Document text:
=====

It combines spike action with floor protection and allows easy repositioning without silly audiophile rituals. Resonance controlling steel plates are added underneath the plinth while also serving the dual purpose of lowering the center of gravity for improved stability. There's a (removable of course) grill for domestic harmony and much the same could be said for the choice of front-firing port. It allows for closer wall proximity and thus lessens real estate demands in the typical living rooms that double as listening sanctuaries. While the name Esoteric suggests state of the art and costly, a first inspection of the MG-20 focuses on practicality. Nothing extreme registers to the eye. The wallet will feel the pinch but that's nearly synonymous with this luxury brand. As usual, listening will have to determine the rest.

Recommended setup is unusual in advocating extreme toe-in such that the speakers' direct axes cross between one and three feet in front of the listening seat. What would an all Magnesium listening session sound like? Compared to Aluminum and Titanium, the two most ubiquitous metals found in tweeters, Esoteric claims a superior impulse response for pure Magnesium. Purportedly, Magnesium cones/domes settle down faster for a given input, demonstrating less post-ringing and better self damping for cleaner playback and reduced material-induced distortion.

=====

Information provided:
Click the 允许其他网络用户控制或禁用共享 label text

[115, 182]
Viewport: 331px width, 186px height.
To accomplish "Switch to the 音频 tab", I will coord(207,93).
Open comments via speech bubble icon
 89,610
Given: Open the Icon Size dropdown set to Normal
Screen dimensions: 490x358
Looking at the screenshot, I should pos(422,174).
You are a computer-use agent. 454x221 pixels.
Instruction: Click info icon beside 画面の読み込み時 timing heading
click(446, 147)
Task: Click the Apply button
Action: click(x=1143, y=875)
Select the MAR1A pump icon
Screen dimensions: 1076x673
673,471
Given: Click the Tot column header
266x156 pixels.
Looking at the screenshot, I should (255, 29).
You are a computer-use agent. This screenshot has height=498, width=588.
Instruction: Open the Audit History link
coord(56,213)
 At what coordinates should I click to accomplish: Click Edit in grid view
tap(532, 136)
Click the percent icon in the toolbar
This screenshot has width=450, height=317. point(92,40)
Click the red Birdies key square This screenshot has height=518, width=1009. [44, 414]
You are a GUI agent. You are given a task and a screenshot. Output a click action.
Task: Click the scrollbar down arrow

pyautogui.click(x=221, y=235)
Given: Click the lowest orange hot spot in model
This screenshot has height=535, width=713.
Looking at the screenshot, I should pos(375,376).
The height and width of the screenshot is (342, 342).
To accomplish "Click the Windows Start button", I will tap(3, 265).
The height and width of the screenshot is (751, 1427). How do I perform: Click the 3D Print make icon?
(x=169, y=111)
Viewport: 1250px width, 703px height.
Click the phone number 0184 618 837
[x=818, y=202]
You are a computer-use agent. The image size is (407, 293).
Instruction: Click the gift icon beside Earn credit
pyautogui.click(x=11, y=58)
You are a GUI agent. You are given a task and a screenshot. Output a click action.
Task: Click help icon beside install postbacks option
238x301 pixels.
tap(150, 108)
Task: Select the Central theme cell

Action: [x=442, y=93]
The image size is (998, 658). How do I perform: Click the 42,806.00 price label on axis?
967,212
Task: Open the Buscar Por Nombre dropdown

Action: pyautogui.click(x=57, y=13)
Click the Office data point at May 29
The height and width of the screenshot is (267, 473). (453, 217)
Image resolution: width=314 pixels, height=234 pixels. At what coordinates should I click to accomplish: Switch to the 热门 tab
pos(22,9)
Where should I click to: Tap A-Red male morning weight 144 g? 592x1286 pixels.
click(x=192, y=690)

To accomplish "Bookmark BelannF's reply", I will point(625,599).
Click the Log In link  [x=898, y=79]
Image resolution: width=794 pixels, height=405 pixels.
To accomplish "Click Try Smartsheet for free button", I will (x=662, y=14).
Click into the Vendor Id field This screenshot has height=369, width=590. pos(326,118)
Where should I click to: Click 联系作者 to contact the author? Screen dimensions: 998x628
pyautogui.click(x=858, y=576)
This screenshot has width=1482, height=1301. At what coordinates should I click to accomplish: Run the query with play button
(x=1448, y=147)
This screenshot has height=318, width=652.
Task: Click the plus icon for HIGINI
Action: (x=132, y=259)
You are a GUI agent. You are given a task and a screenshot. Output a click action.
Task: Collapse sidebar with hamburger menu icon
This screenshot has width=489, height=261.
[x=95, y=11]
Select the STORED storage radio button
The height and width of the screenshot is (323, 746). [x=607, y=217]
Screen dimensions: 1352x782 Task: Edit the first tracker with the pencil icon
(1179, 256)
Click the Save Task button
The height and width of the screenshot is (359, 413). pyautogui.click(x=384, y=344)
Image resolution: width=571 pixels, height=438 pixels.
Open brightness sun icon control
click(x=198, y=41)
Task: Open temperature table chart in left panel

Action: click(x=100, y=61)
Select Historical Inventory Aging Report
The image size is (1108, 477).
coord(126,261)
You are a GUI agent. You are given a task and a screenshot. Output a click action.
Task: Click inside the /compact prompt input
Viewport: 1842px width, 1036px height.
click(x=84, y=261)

=====

Task prompt:
Answer these questions from the speaker review:
(a) Besides controlling resonance, what do the steel plates under the plinth lower?
(b) In which direction does the port fire?
(c) According to the recommended setup, how far in front of the listening seat should the speakers' direct axes cross?
The listing is separate material from the speaker review.

Answer to the task:
(a) The center of gravity.
(b) Toward the front.
(c) Between one and three feet.